── Listing

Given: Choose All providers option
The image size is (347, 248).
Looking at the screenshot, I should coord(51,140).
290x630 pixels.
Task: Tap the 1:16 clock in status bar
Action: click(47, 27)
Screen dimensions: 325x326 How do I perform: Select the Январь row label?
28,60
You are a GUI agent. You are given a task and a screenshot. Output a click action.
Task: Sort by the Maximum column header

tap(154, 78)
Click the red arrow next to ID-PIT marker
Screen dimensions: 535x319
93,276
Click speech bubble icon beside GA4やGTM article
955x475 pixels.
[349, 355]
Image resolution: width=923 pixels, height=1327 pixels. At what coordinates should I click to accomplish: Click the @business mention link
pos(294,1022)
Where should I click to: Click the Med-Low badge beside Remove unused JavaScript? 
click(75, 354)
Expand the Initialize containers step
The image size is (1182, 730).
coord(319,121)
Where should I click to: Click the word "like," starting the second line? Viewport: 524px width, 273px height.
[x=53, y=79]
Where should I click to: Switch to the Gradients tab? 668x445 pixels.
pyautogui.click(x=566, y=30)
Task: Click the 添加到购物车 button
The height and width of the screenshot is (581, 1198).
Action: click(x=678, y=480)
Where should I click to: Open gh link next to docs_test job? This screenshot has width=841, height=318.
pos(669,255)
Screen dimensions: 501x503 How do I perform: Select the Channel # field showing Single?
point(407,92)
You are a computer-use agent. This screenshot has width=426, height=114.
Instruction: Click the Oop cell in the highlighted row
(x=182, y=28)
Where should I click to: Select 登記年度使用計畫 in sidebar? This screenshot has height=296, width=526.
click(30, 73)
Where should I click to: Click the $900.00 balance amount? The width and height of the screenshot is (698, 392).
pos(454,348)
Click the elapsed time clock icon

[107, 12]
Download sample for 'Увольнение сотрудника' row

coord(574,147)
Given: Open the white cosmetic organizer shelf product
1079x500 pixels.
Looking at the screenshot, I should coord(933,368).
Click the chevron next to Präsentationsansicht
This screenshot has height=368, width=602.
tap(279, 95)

────

◆ Short task
Please reproduce the items starting at the line containing "Where should I click to: Click the word" and ending at the line containing "pyautogui.click(x=566, y=30)", adding 73 to every coordinate in the answers.

◆ Output for this task
Where should I click to: Click the word "like," starting the second line? Viewport: 524px width, 273px height.
[x=126, y=152]
Where should I click to: Switch to the Gradients tab? 668x445 pixels.
pyautogui.click(x=639, y=103)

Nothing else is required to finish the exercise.